[Reporter’s Notebook] 'Losses Increase with Sales' Real-Expense Insurance... The Failure of 'Gwanji' Governance View original image


[Asia Economy Reporter Oh Hyung-gil] The 4th generation indemnity health insurance, which offers premium discounts and surcharges, will be introduced next year. Insurance companies selling indemnity insurance, which has been operating at a loss, are generally welcoming this move. However, there are considerable complaints that it is a stopgap measure lacking fundamental solutions to structural problems. This is largely due to the widespread perception that the reason indemnity insurance has deteriorated is the failure of 'gwanchi (government control)'.


In fact, insurance companies have missed several opportunities to raise indemnity insurance premiums over the years due to pressure from financial authorities. The situation is the same this year. Since October, the industry has been requesting an increase in next year's indemnity insurance rates, but the financial authorities have remained silent. Earlier this year, the industry requested about a 20% increase, but due to the authorities' implicit price regulation to keep the increase in single digits, the actual increase was limited to 9.8-9.9%.

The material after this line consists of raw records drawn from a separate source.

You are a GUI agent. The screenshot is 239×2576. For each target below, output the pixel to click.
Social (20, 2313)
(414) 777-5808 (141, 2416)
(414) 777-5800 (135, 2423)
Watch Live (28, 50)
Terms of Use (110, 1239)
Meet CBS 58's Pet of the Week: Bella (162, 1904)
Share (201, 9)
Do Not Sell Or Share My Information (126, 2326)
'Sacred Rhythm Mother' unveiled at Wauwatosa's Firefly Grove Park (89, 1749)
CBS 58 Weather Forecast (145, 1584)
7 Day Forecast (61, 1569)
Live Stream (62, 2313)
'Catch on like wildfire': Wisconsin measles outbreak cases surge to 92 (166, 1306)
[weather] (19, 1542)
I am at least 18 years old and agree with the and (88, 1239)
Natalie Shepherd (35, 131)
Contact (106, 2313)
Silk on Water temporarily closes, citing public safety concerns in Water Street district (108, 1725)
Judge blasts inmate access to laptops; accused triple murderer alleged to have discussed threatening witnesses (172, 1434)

The problem lies in the severe loss ratio of indemnity insurance and the uncontrollable scale of deficits. Before the 2009 standardization, the risk loss ratio of indemnity insurance was 143%, and after standardization, it is approaching 130%. Since 2017, the deficit has reached 7 trillion won over four years. The industry argues that to improve the loss ratio, premiums need to be raised by more than 30%.


Especially after the Moon Jae-in administration's policy of 'making non-covered services covered,' the loss ratio has risen more sharply, but from the authorities' perspective, allowing premium increases is not easy.


After much deliberation, the 4th generation indemnity insurance was introduced. The key issue is how many policyholders will switch. The conversion rate to the 3rd generation indemnity insurance was below expectations. Although the new indemnity insurance was launched in 2017, as of the end of the first half of this year, only 18% of contracts have switched. This means 8 out of 10 indemnity insurance subscribers have maintained their existing policies. This is why expectations for the 4th generation indemnity insurance are low.


If there is no hospital use, a discount is given, but the discount rate (5%) is not high. For a monthly premium of 10,000 won, the discount is only 500 won. It is also difficult to expect excessive medical users, whose premiums are surcharged, to voluntarily switch. Inducing switching through an appropriate level of premium increase is necessary.


The more fundamental problem with indemnity insurance can be found in the failure of health authorities to manage non-covered medical services by the medical community. There are about 19,000 non-covered items that are not designated as health insurance benefits. All of these are outside the authorities' control under the pretext of being new drugs or new technologies.



Since non-covered prices and the number of treatments vary greatly depending on the hospital, there is a high possibility of moral hazard. This is why the insurance industry, financial authorities, and health authorities all need to take action to normalize indemnity insurance, which 35 million people have subscribed to.


This content was produced with the assistance of AI translation services.